» **Metin bölümü**:
Mearic Suresi (Me'âric Sûresî) okunuşu ve anlamı

سَأَلَ سَائِلٌ بِعَذَابٍ وَاقِعٍ (١)

1-)

Diyanet: Soran birisi, yükselme yollarının sahibi Allah tarafından kâfirlere kesinlikle inecek olan ve hiç kimsenin uzaklaştıramayacağı azabı sordu.

Diyanet Vakfı: Bir soran inecek azabı sordu:

E. Hamdi Yazır: Bir isteyen, olacak azabı istedi.

لِلْكَافِرِينَ لَيْسَ لَهُ دَافِعٌ (٢)

2-)

Diyanet: Soran birisi, yükselme yollarının sahibi Allah tarafından kâfirlere kesinlikle inecek olan ve hiç kimsenin uzaklaştıramayacağı azabı sordu.

Diyanet Vakfı: İnkârcılar için;ki onu savacak yoktur,

E. Hamdi Yazır: Kâfirler için onu savacak yok.

مِنَ اللَّهِ ذِي الْمَعَارِجِ (٣)

3-)

Diyanet: Soran birisi, yükselme yollarının sahibi Allah tarafından kâfirlere kesinlikle inecek olan ve hiç kimsenin uzaklaştıramayacağı azabı sordu.

Diyanet Vakfı: Yükselme derecelerinin sahibi olan Allah katından.

E. Hamdi Yazır: O, derece ve makamların sahibi Allah'tandır.

تَعْرُجُ الْمَلَائِكَةُ وَالرُّوحُ إِلَيْهِ فِي يَوْمٍ كَانَ مِقْدَارُهُ خَمْسِينَ أَلْفَ سَنَةٍ (٤)

4-)

Diyanet: Melekler ve Ruh (Cebrail) ona süresi elli bin yıl olan bir günde yükselir.

Diyanet Vakfı: Melekler ve Rûh (Cebrail), oraya, miktarı (dünya senesi ile) ellibin yıl olan bir günde yükselip çıkar.

E. Hamdi Yazır: Melekler ve Ruh miktarı ellibin yıl süren bir gün içinde ona çıkar.

فَاصْبِرْ صَبْرًا جَمِيلًا (٥)

5-)

Diyanet: (Ey Muhammed!) Sen güzel bir şekilde sabret.

Diyanet Vakfı: (Resûlüm!) Şimdi sen güzelce sabret.

E. Hamdi Yazır: O halde güzel bir sabır ile sabret.

إِنَّهُمْ يَرَوْنَهُ بَعِيدًا (٦)

6-)

Diyanet: Şüphesiz onlar o azabı uzak görüyorlar.

Diyanet Vakfı: Doğrusu onlar, o azabı (ihtimalden) uzak görüyorlar.

E. Hamdi Yazır: Çünkü onlar onu uzak görürler.

وَنَرَاهُ قَرِيبًا (٧)

7-)

Diyanet: Biz ise onu yakın görüyoruz.

Diyanet Vakfı: Biz ise onu yakın görmekteyiz.

E. Hamdi Yazır: Biz ise onu yakın görüyoruz.

يَوْمَ تَكُونُ السَّمَاءُ كَالْمُهْلِ (٨)

8-)

Diyanet: Göğün, erimiş maden gibi ve dağların atılmış renkli yün gibi olacağı günü hatırla.

Diyanet Vakfı: O gün gökyüzü, erimiş maden gibi olur.

» **Yönerge A**:
Mearic Suresi metninin "لِلْكَافِرِينَ لَيْسَ لَهُ" ifadesinden "ذِي الْمَعَارِجِ (٣)" ifadesine kadar (bu ifade de dahil) olan kısmını "savacak" yerine "uzaklaştıracak" koyarak yeniden yazar mısın?
» **Yönerge B**:
Aşağıdaki listede "Viewport: 1401px width, 633px height." bulunan satırdan "Select the 44" bulunan satıra kadar (o satır da dahil) olan satırları hiç değiştirmeden aktarır mısın?

» **Görev girdisi**:

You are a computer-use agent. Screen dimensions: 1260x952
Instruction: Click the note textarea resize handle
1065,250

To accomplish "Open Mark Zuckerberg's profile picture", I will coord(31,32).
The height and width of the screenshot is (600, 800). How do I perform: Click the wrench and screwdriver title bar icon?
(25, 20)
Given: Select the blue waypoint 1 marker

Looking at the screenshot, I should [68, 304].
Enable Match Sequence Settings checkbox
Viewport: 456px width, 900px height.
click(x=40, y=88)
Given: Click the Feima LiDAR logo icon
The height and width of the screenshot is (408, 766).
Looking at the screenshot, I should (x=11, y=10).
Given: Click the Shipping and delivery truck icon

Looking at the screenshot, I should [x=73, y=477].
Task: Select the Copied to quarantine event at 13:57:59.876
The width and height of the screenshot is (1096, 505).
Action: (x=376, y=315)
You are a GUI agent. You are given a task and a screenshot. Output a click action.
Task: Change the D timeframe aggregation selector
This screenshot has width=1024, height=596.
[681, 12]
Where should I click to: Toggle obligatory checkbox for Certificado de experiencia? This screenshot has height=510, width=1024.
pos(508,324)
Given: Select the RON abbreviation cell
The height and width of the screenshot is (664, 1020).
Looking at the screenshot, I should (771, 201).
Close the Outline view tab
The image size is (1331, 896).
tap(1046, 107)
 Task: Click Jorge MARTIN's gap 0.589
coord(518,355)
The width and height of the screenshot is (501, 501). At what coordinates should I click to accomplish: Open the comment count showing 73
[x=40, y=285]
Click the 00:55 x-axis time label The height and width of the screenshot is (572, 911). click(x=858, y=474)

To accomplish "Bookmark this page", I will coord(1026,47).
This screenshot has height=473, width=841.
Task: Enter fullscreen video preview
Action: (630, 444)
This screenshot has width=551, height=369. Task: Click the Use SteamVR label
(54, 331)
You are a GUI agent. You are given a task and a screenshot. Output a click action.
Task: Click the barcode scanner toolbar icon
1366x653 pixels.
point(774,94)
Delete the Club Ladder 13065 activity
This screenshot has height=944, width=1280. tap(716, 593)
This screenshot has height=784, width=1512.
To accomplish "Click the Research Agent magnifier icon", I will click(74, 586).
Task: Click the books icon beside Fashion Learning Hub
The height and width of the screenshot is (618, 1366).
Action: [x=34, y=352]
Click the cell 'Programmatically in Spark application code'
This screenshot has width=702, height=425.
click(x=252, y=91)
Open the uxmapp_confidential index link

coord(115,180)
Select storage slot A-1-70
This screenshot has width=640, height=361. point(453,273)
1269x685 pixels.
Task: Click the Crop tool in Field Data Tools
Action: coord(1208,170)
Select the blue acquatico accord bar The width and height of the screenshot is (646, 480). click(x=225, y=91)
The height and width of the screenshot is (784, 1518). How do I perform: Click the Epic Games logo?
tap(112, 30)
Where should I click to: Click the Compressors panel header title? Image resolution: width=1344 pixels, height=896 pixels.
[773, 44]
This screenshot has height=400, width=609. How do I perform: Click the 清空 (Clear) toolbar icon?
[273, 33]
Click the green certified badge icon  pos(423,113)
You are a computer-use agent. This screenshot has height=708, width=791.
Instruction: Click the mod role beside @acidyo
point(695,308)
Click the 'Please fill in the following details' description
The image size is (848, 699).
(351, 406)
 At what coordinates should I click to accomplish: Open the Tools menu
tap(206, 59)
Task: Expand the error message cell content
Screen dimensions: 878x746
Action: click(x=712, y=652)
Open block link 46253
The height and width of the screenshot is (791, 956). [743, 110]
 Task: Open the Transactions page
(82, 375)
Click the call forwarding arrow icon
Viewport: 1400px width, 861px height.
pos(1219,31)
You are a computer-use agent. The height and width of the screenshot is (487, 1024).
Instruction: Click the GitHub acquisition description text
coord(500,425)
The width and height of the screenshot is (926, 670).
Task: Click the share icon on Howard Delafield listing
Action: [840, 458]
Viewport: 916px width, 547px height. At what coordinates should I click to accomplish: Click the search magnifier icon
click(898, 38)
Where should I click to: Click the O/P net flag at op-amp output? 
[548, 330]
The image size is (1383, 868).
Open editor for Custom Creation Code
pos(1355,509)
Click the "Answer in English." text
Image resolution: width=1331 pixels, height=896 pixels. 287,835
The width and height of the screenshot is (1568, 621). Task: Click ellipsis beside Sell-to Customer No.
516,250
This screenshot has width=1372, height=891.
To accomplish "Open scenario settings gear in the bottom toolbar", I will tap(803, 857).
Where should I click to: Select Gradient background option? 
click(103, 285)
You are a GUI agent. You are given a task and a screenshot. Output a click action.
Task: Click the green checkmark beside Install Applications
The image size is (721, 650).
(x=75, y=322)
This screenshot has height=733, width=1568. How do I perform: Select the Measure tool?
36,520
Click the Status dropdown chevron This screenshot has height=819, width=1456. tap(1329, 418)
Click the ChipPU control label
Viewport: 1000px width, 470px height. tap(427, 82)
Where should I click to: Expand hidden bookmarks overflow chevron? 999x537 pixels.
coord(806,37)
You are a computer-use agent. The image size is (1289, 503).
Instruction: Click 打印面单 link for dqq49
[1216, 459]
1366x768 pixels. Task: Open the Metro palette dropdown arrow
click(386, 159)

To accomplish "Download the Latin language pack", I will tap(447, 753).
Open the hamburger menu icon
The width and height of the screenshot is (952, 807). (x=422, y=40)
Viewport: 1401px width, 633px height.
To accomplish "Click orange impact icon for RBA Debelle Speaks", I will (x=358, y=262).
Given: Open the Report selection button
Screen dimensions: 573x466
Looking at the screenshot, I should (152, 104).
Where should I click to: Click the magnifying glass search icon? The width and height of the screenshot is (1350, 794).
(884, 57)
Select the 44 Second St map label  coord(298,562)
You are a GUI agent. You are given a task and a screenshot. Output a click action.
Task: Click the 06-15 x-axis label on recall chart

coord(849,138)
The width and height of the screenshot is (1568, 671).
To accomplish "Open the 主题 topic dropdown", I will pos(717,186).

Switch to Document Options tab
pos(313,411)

» **Yanıt A**:
لِلْكَافِرِينَ لَيْسَ لَهُ دَافِعٌ (٢)

2-)

Diyanet: Soran birisi, yükselme yollarının sahibi Allah tarafından kâfirlere kesinlikle inecek olan ve hiç kimsenin uzaklaştıramayacağı azabı sordu.

Diyanet Vakfı: İnkârcılar için;ki onu uzaklaştıracak yoktur,

E. Hamdi Yazır: Kâfirler için onu uzaklaştıracak yok.

مِنَ اللَّهِ ذِي الْمَعَارِجِ (٣)

» **Yanıt B**:
Viewport: 1401px width, 633px height.
To accomplish "Click orange impact icon for RBA Debelle Speaks", I will (x=358, y=262).
Given: Open the Report selection button
Screen dimensions: 573x466
Looking at the screenshot, I should (152, 104).
Where should I click to: Click the magnifying glass search icon? The width and height of the screenshot is (1350, 794).
(884, 57)
Select the 44 Second St map label  coord(298,562)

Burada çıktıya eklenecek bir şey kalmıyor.